Exercise requirements: In the entries below, find the lines that contain the word "Expand" and copy them.

Recorded information:
----------
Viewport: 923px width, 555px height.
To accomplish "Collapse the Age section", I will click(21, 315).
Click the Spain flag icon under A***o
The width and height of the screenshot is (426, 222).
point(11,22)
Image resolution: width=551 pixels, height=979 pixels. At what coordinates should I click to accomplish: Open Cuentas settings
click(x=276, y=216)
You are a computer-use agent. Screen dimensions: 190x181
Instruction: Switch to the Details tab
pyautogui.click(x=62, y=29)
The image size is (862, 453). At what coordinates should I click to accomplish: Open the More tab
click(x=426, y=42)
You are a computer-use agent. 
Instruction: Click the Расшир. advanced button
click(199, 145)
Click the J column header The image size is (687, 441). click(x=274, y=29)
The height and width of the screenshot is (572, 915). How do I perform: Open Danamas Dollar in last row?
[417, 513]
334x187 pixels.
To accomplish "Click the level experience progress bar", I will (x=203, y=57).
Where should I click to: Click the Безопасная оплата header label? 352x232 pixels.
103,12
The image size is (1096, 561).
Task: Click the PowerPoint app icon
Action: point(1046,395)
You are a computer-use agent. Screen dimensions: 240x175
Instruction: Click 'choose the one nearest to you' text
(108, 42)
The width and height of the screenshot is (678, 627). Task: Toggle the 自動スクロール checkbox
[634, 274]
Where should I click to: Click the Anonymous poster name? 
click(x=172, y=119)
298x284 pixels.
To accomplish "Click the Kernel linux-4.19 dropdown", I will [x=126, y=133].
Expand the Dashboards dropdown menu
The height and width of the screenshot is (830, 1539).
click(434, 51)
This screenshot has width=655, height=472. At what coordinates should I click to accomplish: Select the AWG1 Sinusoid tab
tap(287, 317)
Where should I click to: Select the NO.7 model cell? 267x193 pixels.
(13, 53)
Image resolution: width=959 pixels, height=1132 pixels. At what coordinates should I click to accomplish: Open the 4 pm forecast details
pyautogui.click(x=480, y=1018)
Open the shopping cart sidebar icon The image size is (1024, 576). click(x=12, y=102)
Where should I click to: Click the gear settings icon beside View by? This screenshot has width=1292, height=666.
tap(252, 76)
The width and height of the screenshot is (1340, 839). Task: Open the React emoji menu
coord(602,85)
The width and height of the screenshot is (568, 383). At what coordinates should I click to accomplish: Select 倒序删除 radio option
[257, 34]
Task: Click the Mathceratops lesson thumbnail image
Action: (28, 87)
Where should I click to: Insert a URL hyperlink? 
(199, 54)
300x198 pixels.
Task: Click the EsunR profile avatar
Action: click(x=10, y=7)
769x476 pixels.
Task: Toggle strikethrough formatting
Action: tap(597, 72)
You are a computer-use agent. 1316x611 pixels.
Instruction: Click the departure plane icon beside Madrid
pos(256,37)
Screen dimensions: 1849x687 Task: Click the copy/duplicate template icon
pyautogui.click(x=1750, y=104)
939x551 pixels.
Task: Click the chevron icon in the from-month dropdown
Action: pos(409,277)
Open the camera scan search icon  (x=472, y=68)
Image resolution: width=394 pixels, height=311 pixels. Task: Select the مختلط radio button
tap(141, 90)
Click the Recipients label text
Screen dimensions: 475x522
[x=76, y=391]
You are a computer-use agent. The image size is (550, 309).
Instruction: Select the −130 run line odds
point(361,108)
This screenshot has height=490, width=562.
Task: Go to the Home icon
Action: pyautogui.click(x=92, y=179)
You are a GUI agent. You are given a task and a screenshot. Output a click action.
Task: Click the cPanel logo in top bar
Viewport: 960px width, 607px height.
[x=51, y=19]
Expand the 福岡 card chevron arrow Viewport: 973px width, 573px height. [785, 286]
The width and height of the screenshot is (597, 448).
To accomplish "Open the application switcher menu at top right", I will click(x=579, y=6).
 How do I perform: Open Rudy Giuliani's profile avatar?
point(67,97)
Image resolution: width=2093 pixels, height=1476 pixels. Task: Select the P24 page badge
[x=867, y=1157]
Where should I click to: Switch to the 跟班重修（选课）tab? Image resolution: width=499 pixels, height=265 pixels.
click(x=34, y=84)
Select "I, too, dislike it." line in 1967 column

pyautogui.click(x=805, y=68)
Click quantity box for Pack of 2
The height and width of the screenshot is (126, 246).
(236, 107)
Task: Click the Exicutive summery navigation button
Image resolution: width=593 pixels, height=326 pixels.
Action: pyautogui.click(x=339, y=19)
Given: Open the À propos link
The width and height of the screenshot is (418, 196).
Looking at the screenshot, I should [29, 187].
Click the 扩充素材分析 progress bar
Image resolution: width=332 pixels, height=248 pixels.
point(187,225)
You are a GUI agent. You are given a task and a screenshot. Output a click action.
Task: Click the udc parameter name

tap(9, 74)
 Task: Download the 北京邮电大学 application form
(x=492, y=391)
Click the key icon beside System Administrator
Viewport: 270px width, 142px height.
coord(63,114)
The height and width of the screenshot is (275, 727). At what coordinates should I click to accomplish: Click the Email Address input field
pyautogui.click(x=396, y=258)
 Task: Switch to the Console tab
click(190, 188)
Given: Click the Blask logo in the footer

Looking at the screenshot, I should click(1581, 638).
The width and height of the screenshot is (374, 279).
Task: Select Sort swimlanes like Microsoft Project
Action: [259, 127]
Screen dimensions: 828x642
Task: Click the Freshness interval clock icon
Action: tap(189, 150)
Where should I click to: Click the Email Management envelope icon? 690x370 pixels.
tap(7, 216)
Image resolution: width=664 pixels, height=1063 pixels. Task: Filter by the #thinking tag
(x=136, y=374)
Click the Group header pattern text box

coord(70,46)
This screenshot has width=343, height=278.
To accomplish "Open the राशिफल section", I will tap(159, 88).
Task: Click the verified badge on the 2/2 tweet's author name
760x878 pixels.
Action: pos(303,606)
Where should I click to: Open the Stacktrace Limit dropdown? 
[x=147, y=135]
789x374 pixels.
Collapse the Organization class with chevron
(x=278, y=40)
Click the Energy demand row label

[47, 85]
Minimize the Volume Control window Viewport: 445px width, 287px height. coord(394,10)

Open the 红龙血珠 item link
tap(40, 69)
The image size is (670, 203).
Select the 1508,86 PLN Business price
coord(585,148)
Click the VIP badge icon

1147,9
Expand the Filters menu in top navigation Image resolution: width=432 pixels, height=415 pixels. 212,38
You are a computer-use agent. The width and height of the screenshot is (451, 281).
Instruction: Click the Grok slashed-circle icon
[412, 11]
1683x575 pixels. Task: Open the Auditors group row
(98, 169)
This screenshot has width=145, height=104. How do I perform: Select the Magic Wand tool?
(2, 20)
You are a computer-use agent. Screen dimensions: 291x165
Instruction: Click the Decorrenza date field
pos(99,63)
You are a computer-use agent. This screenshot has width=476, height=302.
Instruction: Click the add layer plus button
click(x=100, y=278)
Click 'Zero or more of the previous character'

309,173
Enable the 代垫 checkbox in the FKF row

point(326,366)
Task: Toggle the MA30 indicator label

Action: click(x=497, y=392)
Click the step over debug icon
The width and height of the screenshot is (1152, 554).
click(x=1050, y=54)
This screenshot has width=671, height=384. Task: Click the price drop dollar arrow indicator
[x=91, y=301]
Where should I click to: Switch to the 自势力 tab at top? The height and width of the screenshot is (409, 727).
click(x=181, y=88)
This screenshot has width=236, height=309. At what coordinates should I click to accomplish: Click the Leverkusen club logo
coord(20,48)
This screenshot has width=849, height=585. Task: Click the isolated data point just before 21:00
----------
Result:
Expand the Dashboards dropdown menu
Expand the 福岡 card chevron arrow Viewport: 973px width, 573px height. [785, 286]
Expand the Filters menu in top navigation Image resolution: width=432 pixels, height=415 pixels. 212,38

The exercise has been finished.